• **EXERCISE PASSAGE**
==========

By Curtis Campbell, High Lifter Director of Sales & Marketing
Why run portal gear lifts? Let me begin by mentioning that I have been employed within the powersports industry for nearly twenty years and an offroad enthusiast. I don’t speak in technical terms so be prepared for most of what I write to be from a layman’s perspective. This article may cause a lot of cringes and self-inflicted face palms to you mechanically knowledgeable people out there as you read through it. You have been warned.
I was made for Offroad! The story of how my love for offroading began is not an original one. It originated in my youth riding my BMX bike down the dirt & gravel roads near my childhood home in rural Mississippi. The bicycle progressed into a go-cart and then into a Honda Big Red 3-wheeler (which by the way was not built for jumping roadside ditches, but that is a story for another time). As soon as I turned 15, I got my driver’s license (this was the legal age in MS at the time) and went straight from the 3-wheeler into a four-wheel drive truck. *This is where I was first introduced to the value of correct gearing when running tires larger than what your vehicle was originally equipped with and truly use it in an offroad capacity.
*Now, you are reading this to find out what the benefits of running portal gear reduction boxes (“portals”) are in the world of ATV’s and UTV’s and probably wondering what my childhood has to do with it. I am getting to that, I promise. Just bear with me a little longer as I explain how I came to understand how portals work and why they are important.

==========

• **DATA EXCERPT**
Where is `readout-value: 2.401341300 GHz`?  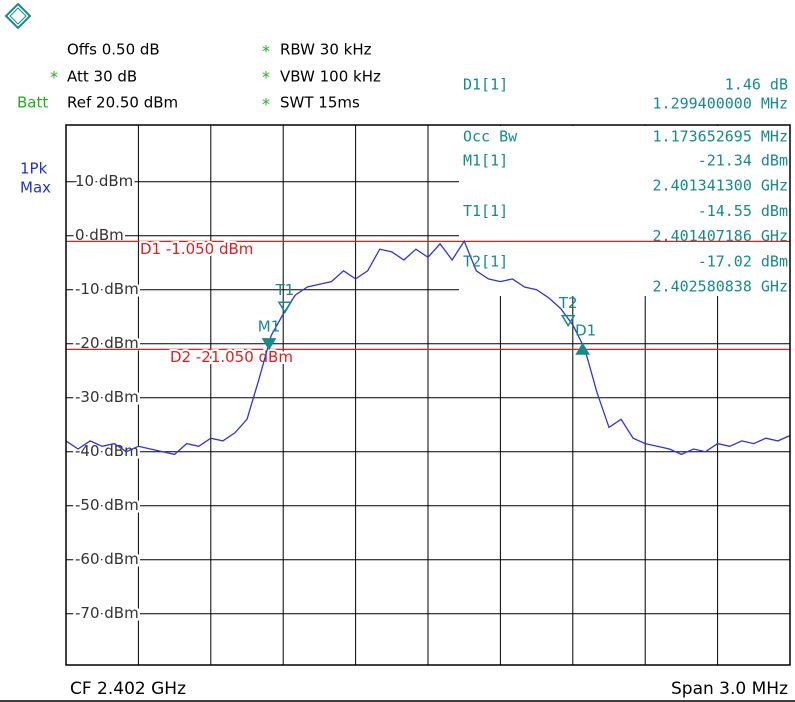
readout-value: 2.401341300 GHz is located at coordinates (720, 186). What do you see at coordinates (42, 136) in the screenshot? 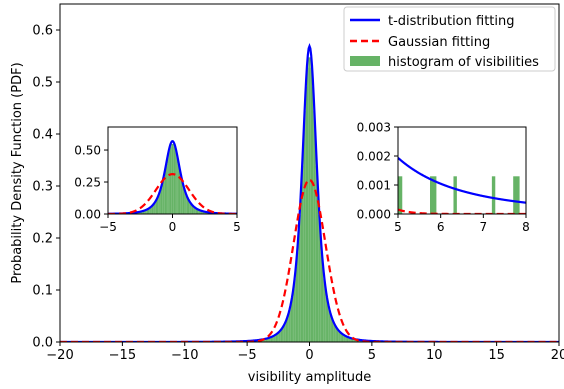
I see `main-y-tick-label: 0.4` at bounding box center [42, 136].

==========

• **JOB**
Extract the passage in the portal gear lift article above that begins at the words "I was made for" and stops after "an offroad capacity.".

• **WRITTEN REPLY**
I was made for Offroad! The story of how my love for offroading began is not an original one. It originated in my youth riding my BMX bike down the dirt & gravel roads near my childhood home in rural Mississippi. The bicycle progressed into a go-cart and then into a Honda Big Red 3-wheeler (which by the way was not built for jumping roadside ditches, but that is a story for another time). As soon as I turned 15, I got my driver’s license (this was the legal age in MS at the time) and went straight from the 3-wheeler into a four-wheel drive truck. *This is where I was first introduced to the value of correct gearing when running tires larger than what your vehicle was originally equipped with and truly use it in an offroad capacity.